どれくらいからマズイ?具体例で見る年収の誤差の許容範囲
統計的に見て不自然だと思われる場合にはマニュアル調査の対象になると解説しました。
では、具体的にどれくらいだと不自然だと思われるのでしょうか。
また実際の年収との誤差はどの程度認められるのでしょうか。
これもクレジットカード会社の判断になるため、あくまでも目安ですが、以下に不自然と思われる場合と思われない場合に分けて具体例を取り上げましたのでひとつの参考にしてみてください。
不自然だと思われない(許容範囲の)ケース
不自然だと思われるケース
年収は総支給額を書く
意外と勘違いをしている人も多いので補足しておきますが、申し込み時の年収欄には手取り額ではなく、総支給額を記載します。

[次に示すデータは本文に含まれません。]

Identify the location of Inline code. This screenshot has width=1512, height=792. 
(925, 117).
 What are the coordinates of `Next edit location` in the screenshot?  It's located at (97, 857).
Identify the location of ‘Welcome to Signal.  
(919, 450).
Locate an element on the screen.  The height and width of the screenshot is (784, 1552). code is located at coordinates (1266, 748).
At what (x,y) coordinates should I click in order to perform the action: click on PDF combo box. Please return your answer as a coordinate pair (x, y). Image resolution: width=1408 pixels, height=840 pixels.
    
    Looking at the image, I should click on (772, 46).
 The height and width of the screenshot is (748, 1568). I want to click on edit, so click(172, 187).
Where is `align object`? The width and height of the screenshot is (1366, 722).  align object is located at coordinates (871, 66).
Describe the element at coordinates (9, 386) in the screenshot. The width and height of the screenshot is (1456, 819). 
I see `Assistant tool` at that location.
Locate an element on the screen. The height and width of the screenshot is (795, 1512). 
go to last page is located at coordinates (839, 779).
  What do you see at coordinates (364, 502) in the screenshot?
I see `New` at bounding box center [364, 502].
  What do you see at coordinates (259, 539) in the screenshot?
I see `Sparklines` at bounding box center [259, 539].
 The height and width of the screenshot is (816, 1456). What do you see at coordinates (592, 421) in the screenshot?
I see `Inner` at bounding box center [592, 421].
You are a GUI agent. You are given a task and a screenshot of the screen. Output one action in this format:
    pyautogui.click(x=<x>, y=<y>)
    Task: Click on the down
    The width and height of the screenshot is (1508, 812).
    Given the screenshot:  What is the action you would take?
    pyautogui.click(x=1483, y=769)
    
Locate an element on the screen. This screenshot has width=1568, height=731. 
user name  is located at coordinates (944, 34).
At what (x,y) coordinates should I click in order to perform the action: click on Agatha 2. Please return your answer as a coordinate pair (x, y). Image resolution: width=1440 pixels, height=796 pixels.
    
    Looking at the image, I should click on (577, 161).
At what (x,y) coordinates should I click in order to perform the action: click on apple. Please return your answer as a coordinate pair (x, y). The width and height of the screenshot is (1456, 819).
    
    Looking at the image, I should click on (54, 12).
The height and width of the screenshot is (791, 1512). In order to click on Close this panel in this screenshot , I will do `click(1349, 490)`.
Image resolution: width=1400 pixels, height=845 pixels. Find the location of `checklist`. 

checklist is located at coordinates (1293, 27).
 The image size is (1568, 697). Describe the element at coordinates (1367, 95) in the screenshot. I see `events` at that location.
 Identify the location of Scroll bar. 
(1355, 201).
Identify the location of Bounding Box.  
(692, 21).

総支給額というのは会社の積立金や各種税金などが引かれる前の数字です。
手取り額で書いたとしても誤差の範囲として認識されますので、そこまで大きな問題はありませんが、わざわざ低く申告する必要もありませんので予め押さえておきましょう。
他社からの借り入れ状況は即刻バレるので要注意
年収についてはそこまで厳密に書く必要はなく、カード会社も大体の数字でいいと思っているということを解説しました。
しかし、その他の項目に関しては虚偽記載をすると即ばれますので要注意です。
例えば、他社からの借り入れ状況ですね。
借入の金額が多く、複数社から借金をしている場合には後ろめたさを感じて虚偽の記載をしてしまう人がいます。
ただ、クレジットカードの審査は信用情報機関への照会を行うのが原則になっていますので、この段階でどうしてもばれてしまいます。
年収もそうですが、意図的な虚偽記載はバレたときのリスクが大きくなりますので、できる限り正確に書くことをおすすめします。